## begin STORED ROWS

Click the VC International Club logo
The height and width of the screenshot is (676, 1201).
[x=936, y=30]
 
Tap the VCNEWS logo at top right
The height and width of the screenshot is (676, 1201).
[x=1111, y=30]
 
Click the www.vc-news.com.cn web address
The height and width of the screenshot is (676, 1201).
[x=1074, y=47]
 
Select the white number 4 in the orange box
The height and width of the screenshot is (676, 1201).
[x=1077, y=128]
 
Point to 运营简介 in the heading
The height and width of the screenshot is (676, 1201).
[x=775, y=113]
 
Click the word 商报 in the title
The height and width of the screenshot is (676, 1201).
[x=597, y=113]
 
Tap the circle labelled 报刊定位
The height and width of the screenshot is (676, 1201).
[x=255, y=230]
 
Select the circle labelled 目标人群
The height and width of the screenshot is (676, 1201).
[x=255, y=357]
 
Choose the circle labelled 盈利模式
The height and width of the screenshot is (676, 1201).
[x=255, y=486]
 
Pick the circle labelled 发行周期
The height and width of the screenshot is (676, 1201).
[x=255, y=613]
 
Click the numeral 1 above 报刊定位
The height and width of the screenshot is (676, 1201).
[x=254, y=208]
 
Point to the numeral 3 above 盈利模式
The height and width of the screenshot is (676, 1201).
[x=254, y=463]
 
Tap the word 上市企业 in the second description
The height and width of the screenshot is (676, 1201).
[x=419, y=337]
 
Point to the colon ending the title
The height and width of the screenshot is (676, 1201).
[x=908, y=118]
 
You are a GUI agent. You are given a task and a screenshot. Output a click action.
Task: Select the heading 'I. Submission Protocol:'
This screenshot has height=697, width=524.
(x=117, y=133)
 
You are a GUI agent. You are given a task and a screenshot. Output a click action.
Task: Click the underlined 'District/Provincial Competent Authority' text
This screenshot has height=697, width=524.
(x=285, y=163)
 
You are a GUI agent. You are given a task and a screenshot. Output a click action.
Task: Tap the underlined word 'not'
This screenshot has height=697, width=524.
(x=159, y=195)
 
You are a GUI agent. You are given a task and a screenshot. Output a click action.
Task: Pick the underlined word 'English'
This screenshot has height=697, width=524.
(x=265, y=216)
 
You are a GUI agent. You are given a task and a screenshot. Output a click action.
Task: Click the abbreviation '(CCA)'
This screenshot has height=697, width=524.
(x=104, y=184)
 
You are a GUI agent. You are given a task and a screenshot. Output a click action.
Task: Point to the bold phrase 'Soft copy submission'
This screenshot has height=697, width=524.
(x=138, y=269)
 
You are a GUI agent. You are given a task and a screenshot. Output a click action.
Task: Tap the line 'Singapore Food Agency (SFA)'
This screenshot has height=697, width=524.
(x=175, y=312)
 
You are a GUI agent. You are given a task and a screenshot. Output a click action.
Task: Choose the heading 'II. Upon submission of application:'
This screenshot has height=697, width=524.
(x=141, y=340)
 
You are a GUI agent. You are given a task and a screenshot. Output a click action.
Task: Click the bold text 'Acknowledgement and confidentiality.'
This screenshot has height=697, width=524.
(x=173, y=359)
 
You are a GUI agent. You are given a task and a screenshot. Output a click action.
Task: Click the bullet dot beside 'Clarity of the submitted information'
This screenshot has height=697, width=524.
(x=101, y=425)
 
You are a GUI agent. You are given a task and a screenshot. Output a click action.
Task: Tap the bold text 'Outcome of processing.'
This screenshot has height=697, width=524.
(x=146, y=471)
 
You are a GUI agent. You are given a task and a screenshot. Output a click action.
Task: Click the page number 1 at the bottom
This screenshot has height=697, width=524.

## end STORED ROWS
## begin STORED ROWS

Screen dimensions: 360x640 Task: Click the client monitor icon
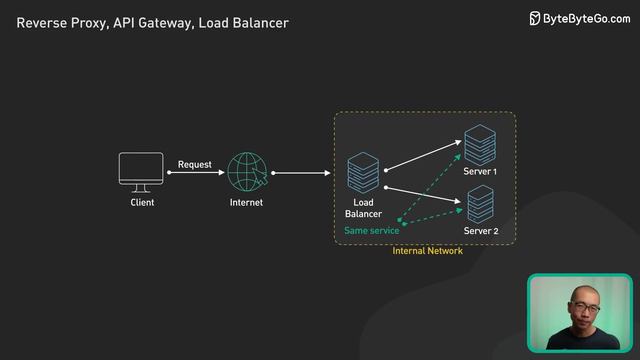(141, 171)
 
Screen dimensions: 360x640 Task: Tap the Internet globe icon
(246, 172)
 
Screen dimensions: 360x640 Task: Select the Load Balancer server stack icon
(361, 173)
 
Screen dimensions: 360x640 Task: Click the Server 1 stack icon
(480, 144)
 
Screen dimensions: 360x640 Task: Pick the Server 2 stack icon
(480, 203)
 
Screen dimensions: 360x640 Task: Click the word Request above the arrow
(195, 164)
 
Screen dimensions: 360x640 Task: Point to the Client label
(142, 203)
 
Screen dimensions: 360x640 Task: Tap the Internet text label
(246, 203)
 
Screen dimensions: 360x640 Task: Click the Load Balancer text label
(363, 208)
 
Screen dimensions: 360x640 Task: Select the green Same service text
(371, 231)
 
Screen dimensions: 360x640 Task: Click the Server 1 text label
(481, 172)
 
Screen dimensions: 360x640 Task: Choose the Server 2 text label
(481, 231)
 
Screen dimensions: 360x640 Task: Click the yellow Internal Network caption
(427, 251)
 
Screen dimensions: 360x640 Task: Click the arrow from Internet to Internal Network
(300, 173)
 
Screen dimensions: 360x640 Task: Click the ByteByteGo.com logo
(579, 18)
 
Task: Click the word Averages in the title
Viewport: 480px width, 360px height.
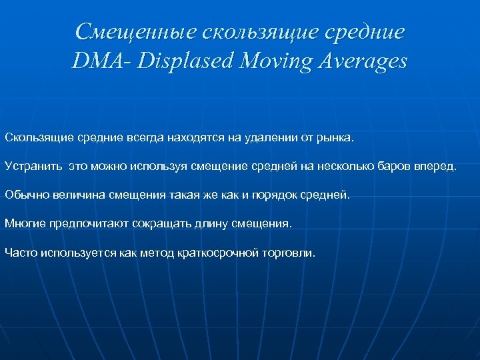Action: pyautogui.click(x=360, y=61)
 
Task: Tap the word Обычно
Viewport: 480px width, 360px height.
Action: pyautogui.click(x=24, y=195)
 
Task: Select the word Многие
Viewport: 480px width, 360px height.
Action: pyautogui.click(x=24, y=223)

## end STORED ROWS

- _AIM OF THE TASK_: Echo back every row from the line containing "Screen dimensions: 360x640 Task: Click the yellow" down to the line containing "Action: pyautogui.click(x=24, y=223)", both ends included, leaving out the pictures.

- _SOLUTION TO THE EXERCISE_:
Screen dimensions: 360x640 Task: Click the yellow Internal Network caption
(427, 251)
 
Screen dimensions: 360x640 Task: Click the arrow from Internet to Internal Network
(300, 173)
 
Screen dimensions: 360x640 Task: Click the ByteByteGo.com logo
(579, 18)
 
Task: Click the word Averages in the title
Viewport: 480px width, 360px height.
Action: pyautogui.click(x=360, y=61)
 
Task: Tap the word Обычно
Viewport: 480px width, 360px height.
Action: pyautogui.click(x=24, y=195)
 
Task: Select the word Многие
Viewport: 480px width, 360px height.
Action: pyautogui.click(x=24, y=223)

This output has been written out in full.